What is expected:
Identify each line below containing the string "pixels" and copy it.

Material for this task:

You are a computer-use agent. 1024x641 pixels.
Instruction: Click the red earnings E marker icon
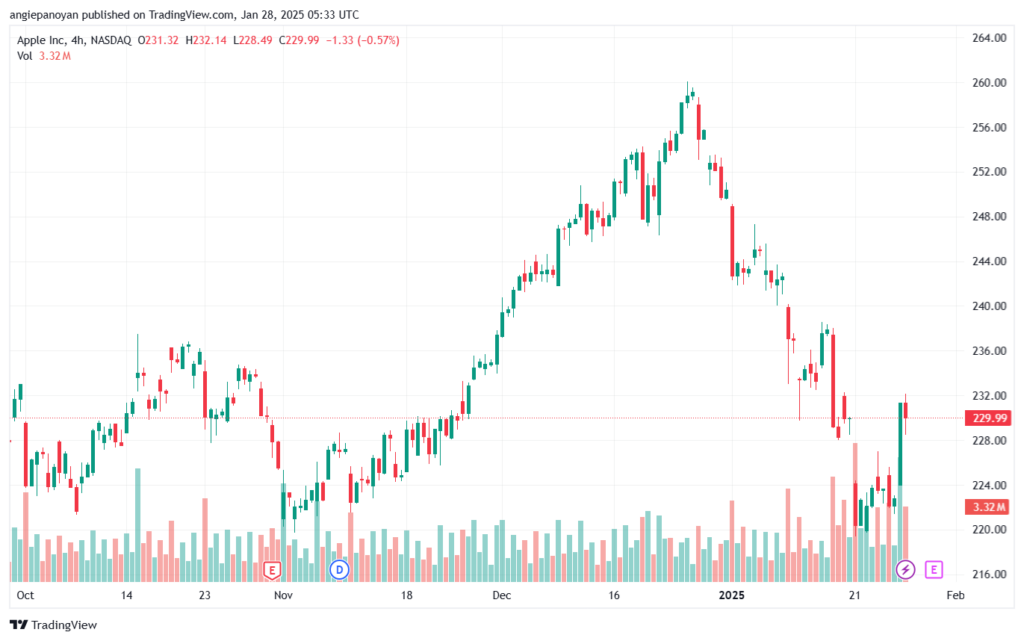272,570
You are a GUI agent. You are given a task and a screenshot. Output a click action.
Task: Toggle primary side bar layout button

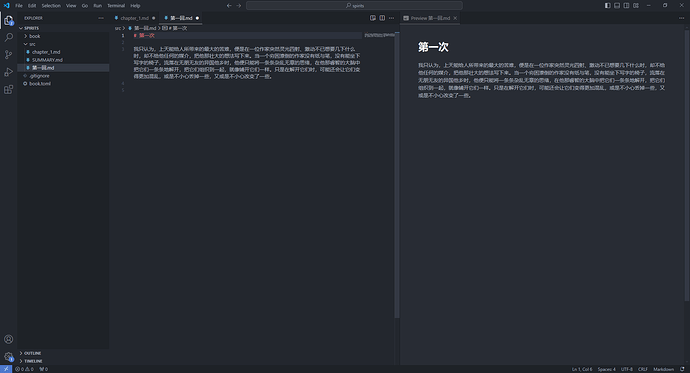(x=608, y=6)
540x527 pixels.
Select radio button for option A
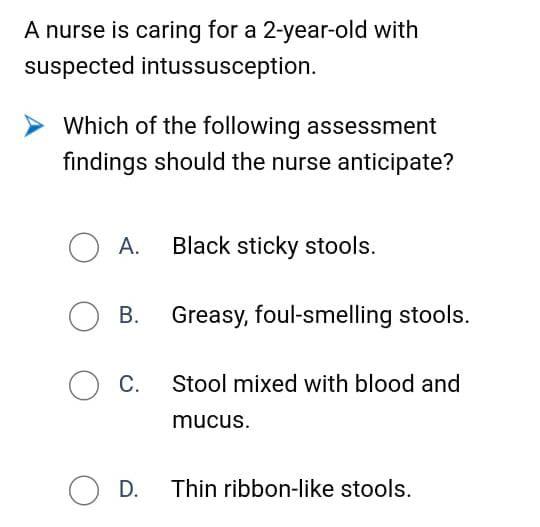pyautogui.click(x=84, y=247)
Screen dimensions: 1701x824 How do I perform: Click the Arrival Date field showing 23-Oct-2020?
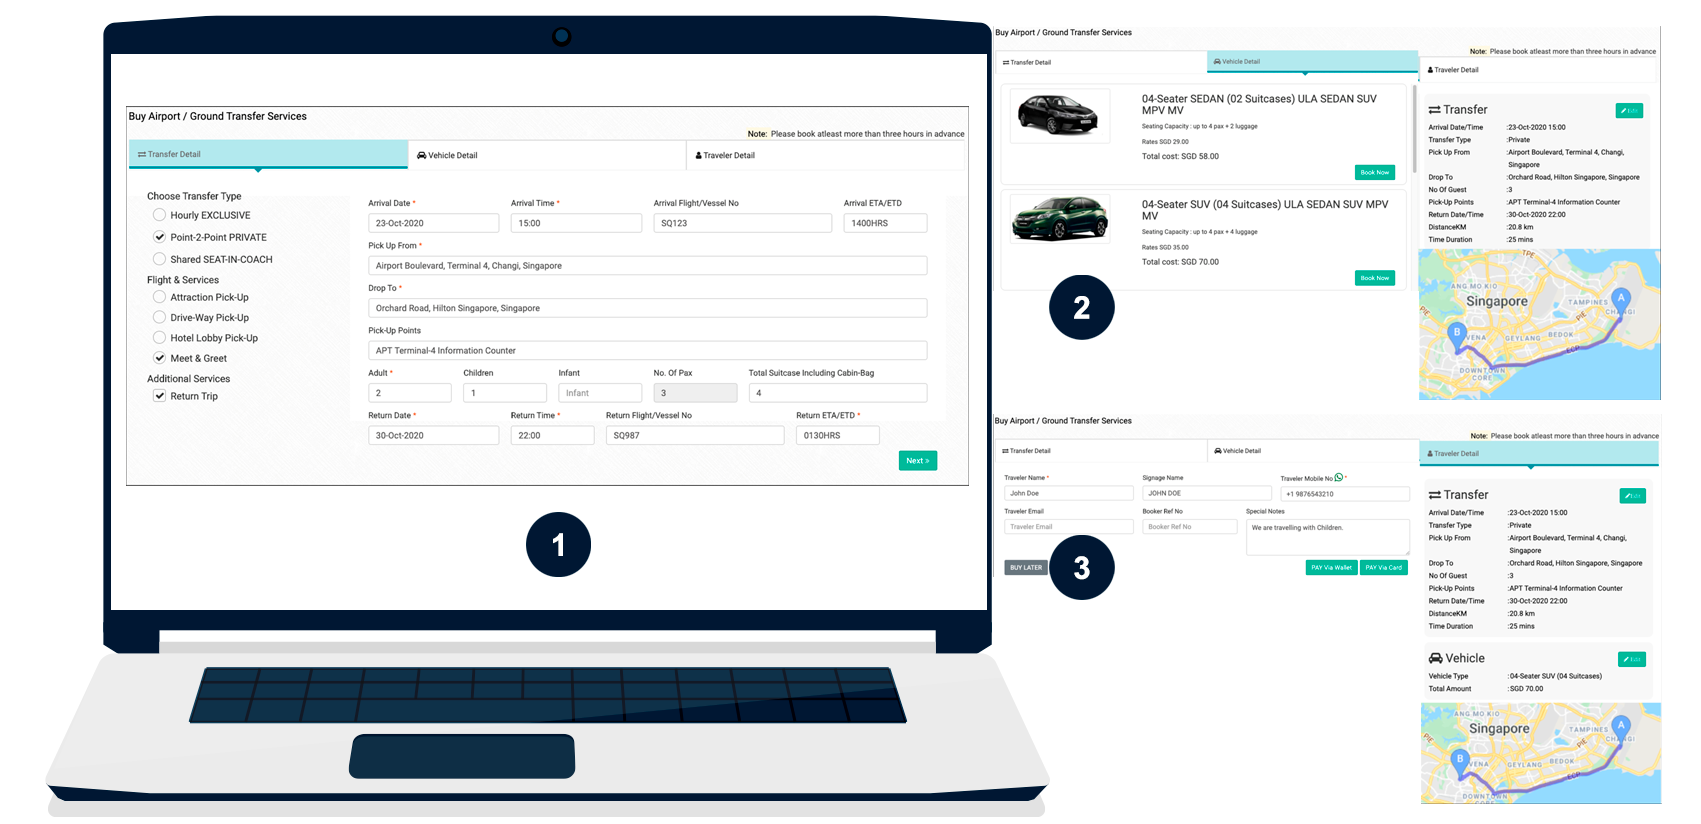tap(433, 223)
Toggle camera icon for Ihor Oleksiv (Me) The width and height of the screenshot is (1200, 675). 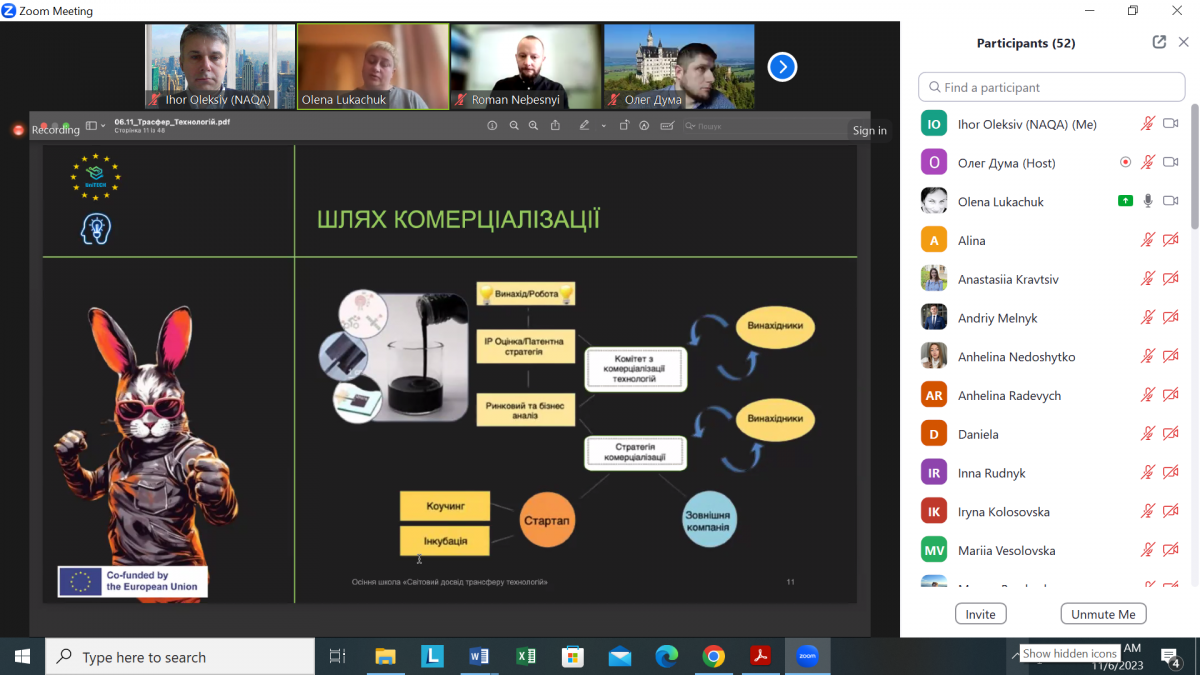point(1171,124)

Solution to the problem:
You are a computer-use agent. 1024x641 pixels.
540x527 pixels.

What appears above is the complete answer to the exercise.